STATED EXERCISE: Please write every line of the records below as a JSON list of strings, one string per line, leaving out blank lines.

DATA SECTION:
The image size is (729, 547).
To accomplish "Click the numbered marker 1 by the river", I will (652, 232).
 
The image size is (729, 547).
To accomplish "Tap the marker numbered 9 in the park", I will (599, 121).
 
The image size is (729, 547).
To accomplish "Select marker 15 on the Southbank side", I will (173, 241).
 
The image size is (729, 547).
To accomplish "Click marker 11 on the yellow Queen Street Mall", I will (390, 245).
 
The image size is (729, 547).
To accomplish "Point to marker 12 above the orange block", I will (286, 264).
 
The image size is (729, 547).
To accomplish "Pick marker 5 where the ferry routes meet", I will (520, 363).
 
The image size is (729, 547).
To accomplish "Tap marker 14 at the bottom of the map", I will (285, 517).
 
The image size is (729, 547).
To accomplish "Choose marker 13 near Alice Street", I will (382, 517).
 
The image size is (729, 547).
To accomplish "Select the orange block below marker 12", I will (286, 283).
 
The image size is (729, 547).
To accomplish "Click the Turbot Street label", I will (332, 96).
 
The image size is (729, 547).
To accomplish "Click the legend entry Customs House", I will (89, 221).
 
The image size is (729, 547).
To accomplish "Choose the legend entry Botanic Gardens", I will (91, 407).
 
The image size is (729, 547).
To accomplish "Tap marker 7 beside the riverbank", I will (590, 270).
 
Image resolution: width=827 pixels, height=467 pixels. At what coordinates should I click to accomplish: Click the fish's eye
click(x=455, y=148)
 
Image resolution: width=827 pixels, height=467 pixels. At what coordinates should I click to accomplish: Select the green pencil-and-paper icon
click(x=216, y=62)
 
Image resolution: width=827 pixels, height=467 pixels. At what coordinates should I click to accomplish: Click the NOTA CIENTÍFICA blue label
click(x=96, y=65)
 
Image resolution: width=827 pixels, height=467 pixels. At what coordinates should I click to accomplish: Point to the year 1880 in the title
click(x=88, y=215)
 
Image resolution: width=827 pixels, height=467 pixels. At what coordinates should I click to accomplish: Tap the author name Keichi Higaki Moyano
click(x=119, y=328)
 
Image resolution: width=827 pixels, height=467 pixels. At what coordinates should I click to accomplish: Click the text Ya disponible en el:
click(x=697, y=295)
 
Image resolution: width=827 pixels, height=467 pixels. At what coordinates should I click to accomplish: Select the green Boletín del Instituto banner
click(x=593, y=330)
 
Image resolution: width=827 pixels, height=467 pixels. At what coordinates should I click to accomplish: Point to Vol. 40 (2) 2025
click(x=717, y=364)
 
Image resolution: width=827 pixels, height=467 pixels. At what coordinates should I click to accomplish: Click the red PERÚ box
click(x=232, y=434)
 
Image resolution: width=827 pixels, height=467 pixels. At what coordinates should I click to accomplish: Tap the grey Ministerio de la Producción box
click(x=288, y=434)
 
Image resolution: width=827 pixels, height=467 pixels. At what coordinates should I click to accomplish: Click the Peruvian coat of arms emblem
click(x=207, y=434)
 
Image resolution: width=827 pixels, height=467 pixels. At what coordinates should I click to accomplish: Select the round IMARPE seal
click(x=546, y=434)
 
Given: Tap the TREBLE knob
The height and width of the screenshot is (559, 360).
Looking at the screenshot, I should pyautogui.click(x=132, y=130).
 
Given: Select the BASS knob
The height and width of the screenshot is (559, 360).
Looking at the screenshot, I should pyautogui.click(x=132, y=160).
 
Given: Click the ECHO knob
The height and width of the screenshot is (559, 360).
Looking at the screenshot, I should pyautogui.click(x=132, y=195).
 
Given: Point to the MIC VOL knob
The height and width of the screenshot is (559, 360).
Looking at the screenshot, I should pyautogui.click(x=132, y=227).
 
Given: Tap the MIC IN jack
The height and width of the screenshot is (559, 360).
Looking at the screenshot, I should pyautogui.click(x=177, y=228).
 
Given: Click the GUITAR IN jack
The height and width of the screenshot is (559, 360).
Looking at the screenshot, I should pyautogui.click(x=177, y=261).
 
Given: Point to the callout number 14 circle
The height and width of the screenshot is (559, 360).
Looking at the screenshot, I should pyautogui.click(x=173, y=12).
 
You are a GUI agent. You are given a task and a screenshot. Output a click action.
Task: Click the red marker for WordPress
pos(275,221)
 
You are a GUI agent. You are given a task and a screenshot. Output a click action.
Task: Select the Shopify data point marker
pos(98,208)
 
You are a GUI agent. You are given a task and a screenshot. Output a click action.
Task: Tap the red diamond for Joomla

RESULT:
[
  "The image size is (729, 547).",
  "To accomplish \"Click the numbered marker 1 by the river\", I will (652, 232).",
  "The image size is (729, 547).",
  "To accomplish \"Tap the marker numbered 9 in the park\", I will (599, 121).",
  "The image size is (729, 547).",
  "To accomplish \"Select marker 15 on the Southbank side\", I will (173, 241).",
  "The image size is (729, 547).",
  "To accomplish \"Click marker 11 on the yellow Queen Street Mall\", I will (390, 245).",
  "The image size is (729, 547).",
  "To accomplish \"Point to marker 12 above the orange block\", I will (286, 264).",
  "The image size is (729, 547).",
  "To accomplish \"Pick marker 5 where the ferry routes meet\", I will (520, 363).",
  "The image size is (729, 547).",
  "To accomplish \"Tap marker 14 at the bottom of the map\", I will (285, 517).",
  "The image size is (729, 547).",
  "To accomplish \"Choose marker 13 near Alice Street\", I will (382, 517).",
  "The image size is (729, 547).",
  "To accomplish \"Select the orange block below marker 12\", I will (286, 283).",
  "The image size is (729, 547).",
  "To accomplish \"Click the Turbot Street label\", I will (332, 96).",
  "The image size is (729, 547).",
  "To accomplish \"Click the legend entry Customs House\", I will (89, 221).",
  "The image size is (729, 547).",
  "To accomplish \"Choose the legend entry Botanic Gardens\", I will (91, 407).",
  "The image size is (729, 547).",
  "To accomplish \"Tap marker 7 beside the riverbank\", I will (590, 270).",
  "Image resolution: width=827 pixels, height=467 pixels. At what coordinates should I click to accomplish: Click the fish's eye",
  "click(x=455, y=148)",
  "Image resolution: width=827 pixels, height=467 pixels. At what coordinates should I click to accomplish: Select the green pencil-and-paper icon",
  "click(x=216, y=62)",
  "Image resolution: width=827 pixels, height=467 pixels. At what coordinates should I click to accomplish: Click the NOTA CIENTÍFICA blue label",
  "click(x=96, y=65)",
  "Image resolution: width=827 pixels, height=467 pixels. At what coordinates should I click to accomplish: Point to the year 1880 in the title",
  "click(x=88, y=215)",
  "Image resolution: width=827 pixels, height=467 pixels. At what coordinates should I click to accomplish: Tap the author name Keichi Higaki Moyano",
  "click(x=119, y=328)",
  "Image resolution: width=827 pixels, height=467 pixels. At what coordinates should I click to accomplish: Click the text Ya disponible en el:",
  "click(x=697, y=295)",
  "Image resolution: width=827 pixels, height=467 pixels. At what coordinates should I click to accomplish: Select the green Boletín del Instituto banner",
  "click(x=593, y=330)",
  "Image resolution: width=827 pixels, height=467 pixels. At what coordinates should I click to accomplish: Point to Vol. 40 (2) 2025",
  "click(x=717, y=364)",
  "Image resolution: width=827 pixels, height=467 pixels. At what coordinates should I click to accomplish: Click the red PERÚ box",
  "click(x=232, y=434)",
  "Image resolution: width=827 pixels, height=467 pixels. At what coordinates should I click to accomplish: Tap the grey Ministerio de la Producción box",
  "click(x=288, y=434)",
  "Image resolution: width=827 pixels, height=467 pixels. At what coordinates should I click to accomplish: Click the Peruvian coat of arms emblem",
  "click(x=207, y=434)",
  "Image resolution: width=827 pixels, height=467 pixels. At what coordinates should I click to accomplish: Select the round IMARPE seal",
  "click(x=546, y=434)",
  "Given: Tap the TREBLE knob",
  "The height and width of the screenshot is (559, 360).",
  "Looking at the screenshot, I should pyautogui.click(x=132, y=130).",
  "Given: Select the BASS knob",
  "The height and width of the screenshot is (559, 360).",
  "Looking at the screenshot, I should pyautogui.click(x=132, y=160).",
  "Given: Click the ECHO knob",
  "The height and width of the screenshot is (559, 360).",
  "Looking at the screenshot, I should pyautogui.click(x=132, y=195).",
  "Given: Point to the MIC VOL knob",
  "The height and width of the screenshot is (559, 360).",
  "Looking at the screenshot, I should pyautogui.click(x=132, y=227).",
  "Given: Tap the MIC IN jack",
  "The height and width of the screenshot is (559, 360).",
  "Looking at the screenshot, I should pyautogui.click(x=177, y=228).",
  "Given: Click the GUITAR IN jack",
  "The height and width of the screenshot is (559, 360).",
  "Looking at the screenshot, I should pyautogui.click(x=177, y=261).",
  "Given: Point to the callout number 14 circle",
  "The height and width of the screenshot is (559, 360).",
  "Looking at the screenshot, I should pyautogui.click(x=173, y=12).",
  "You are a GUI agent. You are given a task and a screenshot. Output a click action.",
  "Task: Click the red marker for WordPress",
  "pos(275,221)",
  "You are a GUI agent. You are given a task and a screenshot. Output a click action.",
  "Task: Select the Shopify data point marker",
  "pos(98,208)",
  "You are a GUI agent. You are given a task and a screenshot. Output a click action.",
  "Task: Tap the red diamond for Joomla"
]